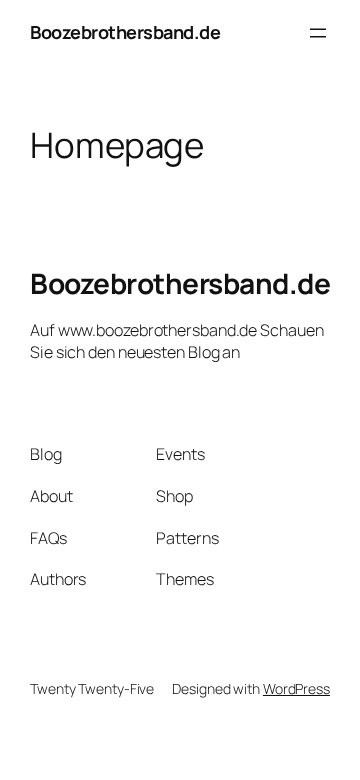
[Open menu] (318, 33)
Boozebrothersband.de (125, 32)
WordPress (296, 688)
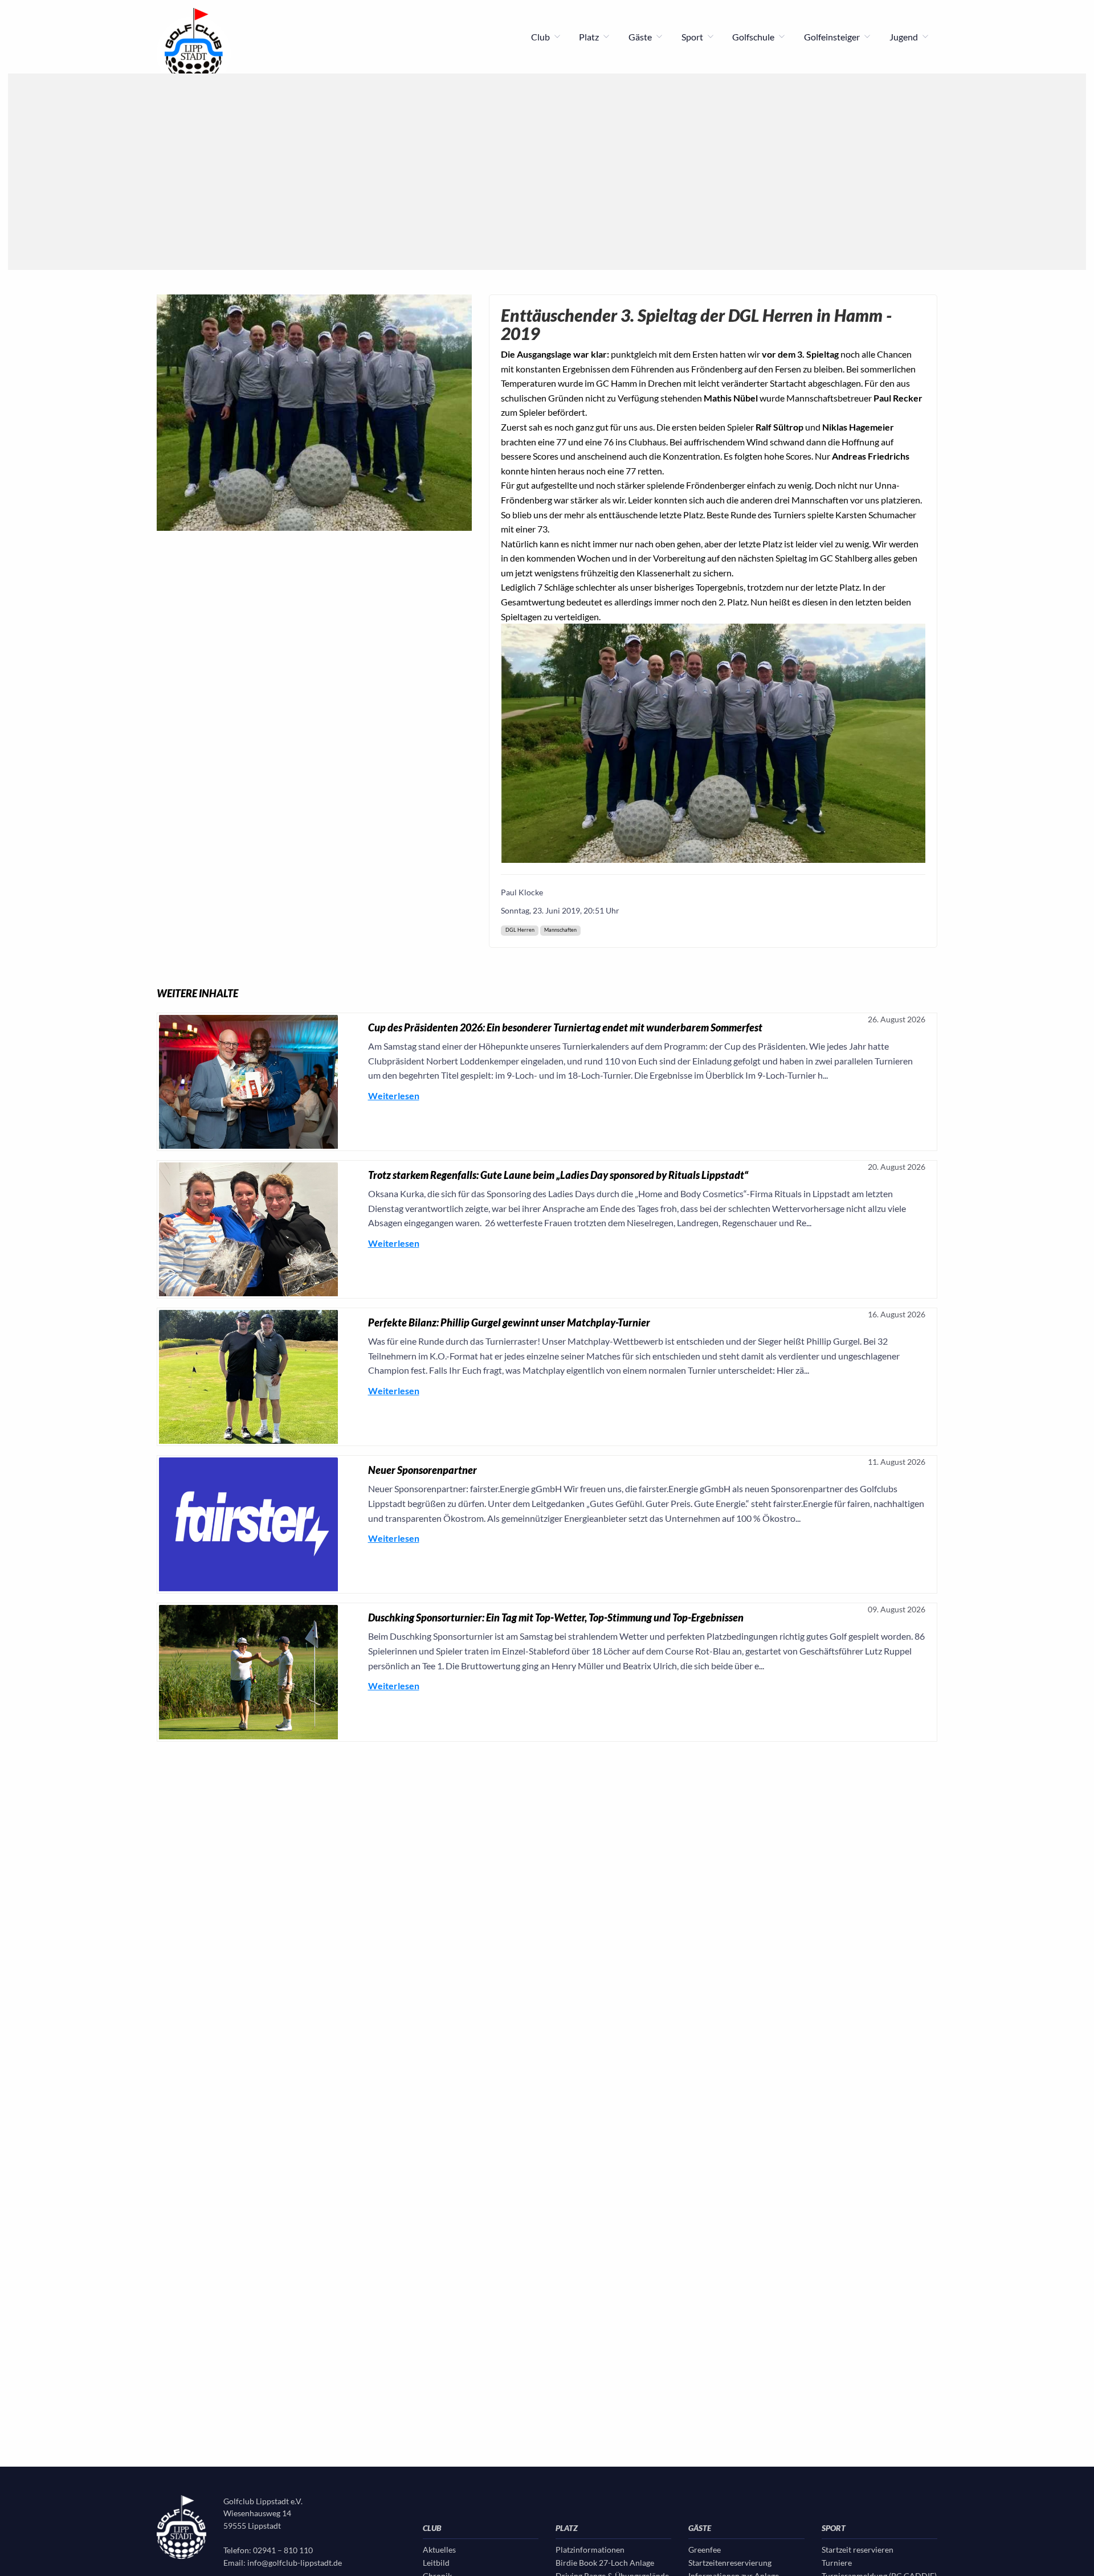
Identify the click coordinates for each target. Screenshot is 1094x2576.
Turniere (837, 2562)
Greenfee (704, 2549)
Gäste (641, 36)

┄┄┄┄┄┄┄┄┄┄┄┄┄┄┄┄┄┄┄┄

WORK INSTRUCTIONS: If a record above contains a picture, leave the picture out and transcribe everything else exactly.

YOUR RESPONSE:
[Open menu] (318, 33)
Boozebrothersband.de (125, 32)
WordPress (296, 688)
Identify the click coordinates for each target. Screenshot is 1094x2576.
Turniere (837, 2562)
Greenfee (704, 2549)
Gäste (641, 36)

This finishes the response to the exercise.